TEXT PROVIDED:

========================================================================

Chat with us, powered by LiveChat

See how Adaptiv can transform your business. Schedule a kickoff call today

Databricks' Serverless SQL: Build & Refresh a Calendar Dates Table

  • Technical

Introduction

In the world of Business Intelligence (BI), a well-structured calendar dates table is an invaluable asset. This fundamental component serves as the backbone for date-based analysis, enabling accurate reporting across various date dimensions. Whether you are tracking sales trends, analysing employee performance, or forecasting future metrics, a robust calendar dates table is essential for deriving meaningful insights from your data.

Databricks, with its SQL engine, offers an ideal environment for creating and maintaining such a crucial element. By leveraging Databricks’ capabilities, organisations can automate the process of generating and updating their calendar dates table.

In this blog post, we will explore how to harness Databricks’ serverless SQL and workflow (scheduling) functionalities to build and refresh a calendar dates table tailored for Business Intelligence applications.

We will cover the creation of the table itself, setting up a workflow. By the end, you will have a clear understanding of how to implement this solution.

========================================================================

TASKS AND EXERCISES:
1. Copy the Databricks calendar table post from "In this blog" to "Business Intelligence applications.".
2. Put this sentence from the Databricks calendar table post into Spanish: "Databricks, with its SQL engine, offers an ideal environment for creating and maintaining such a crucial element."
The listing plays no part in any of this.

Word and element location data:

========================================================================

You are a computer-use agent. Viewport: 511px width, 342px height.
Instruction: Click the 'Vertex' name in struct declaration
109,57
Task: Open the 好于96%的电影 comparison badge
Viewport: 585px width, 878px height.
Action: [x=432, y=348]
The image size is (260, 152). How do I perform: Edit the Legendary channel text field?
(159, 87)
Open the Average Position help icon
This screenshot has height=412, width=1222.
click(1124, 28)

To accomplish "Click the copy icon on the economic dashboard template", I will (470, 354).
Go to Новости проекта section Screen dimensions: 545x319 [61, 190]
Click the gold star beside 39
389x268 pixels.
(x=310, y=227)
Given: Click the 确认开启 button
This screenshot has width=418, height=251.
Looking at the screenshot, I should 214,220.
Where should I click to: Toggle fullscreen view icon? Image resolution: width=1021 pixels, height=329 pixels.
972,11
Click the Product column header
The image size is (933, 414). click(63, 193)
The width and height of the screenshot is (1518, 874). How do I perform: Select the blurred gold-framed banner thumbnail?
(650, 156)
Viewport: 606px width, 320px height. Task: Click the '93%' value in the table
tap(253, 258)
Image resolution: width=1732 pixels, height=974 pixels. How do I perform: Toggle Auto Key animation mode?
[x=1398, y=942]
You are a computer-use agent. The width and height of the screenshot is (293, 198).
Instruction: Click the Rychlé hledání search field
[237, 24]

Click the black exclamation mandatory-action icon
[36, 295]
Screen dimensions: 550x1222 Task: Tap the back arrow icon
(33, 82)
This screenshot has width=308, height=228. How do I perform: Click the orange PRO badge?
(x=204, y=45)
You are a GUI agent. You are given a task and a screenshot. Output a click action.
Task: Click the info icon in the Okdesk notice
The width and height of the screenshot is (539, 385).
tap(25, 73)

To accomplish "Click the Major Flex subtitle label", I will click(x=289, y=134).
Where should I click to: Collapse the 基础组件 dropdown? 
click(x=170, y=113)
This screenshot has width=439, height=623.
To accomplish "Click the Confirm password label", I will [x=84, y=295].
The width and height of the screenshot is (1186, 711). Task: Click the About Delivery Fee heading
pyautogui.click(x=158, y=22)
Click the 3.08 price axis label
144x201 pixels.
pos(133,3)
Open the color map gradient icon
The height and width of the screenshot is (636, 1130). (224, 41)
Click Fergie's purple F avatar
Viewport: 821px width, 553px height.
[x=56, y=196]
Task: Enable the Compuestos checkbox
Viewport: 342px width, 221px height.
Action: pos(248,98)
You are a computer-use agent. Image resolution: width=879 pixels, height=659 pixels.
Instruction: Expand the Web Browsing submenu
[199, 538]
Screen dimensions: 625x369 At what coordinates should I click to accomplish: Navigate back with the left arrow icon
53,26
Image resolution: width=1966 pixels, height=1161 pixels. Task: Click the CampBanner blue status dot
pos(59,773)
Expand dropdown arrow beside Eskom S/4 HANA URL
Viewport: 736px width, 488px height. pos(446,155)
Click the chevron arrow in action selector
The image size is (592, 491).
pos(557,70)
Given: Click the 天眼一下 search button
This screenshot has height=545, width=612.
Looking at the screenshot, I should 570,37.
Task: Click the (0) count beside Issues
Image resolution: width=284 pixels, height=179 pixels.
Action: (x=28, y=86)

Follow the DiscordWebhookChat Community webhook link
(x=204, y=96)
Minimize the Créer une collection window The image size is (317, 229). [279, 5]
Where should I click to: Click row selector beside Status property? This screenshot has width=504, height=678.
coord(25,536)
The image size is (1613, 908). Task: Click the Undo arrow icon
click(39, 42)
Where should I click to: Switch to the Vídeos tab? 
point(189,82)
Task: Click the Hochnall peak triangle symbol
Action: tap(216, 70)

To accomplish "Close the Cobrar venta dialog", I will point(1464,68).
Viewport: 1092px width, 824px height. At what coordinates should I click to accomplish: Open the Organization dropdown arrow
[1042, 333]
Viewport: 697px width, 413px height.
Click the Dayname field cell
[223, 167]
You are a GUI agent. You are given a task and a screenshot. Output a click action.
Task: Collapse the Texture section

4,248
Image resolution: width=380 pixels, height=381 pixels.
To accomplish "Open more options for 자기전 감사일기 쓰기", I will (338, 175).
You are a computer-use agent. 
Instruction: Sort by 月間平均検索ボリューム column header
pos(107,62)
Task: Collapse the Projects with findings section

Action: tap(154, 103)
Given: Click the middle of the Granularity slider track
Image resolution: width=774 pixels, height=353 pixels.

========================================================================

COMPLETE ANSWERS:
1.
In this blog post, we will explore how to harness Databricks’ serverless SQL and workflow (scheduling) functionalities to build and refresh a calendar dates table tailored for Business Intelligence applications.

2. Databricks, con su motor SQL, ofrece un entorno ideal para crear y mantener un elemento tan crucial.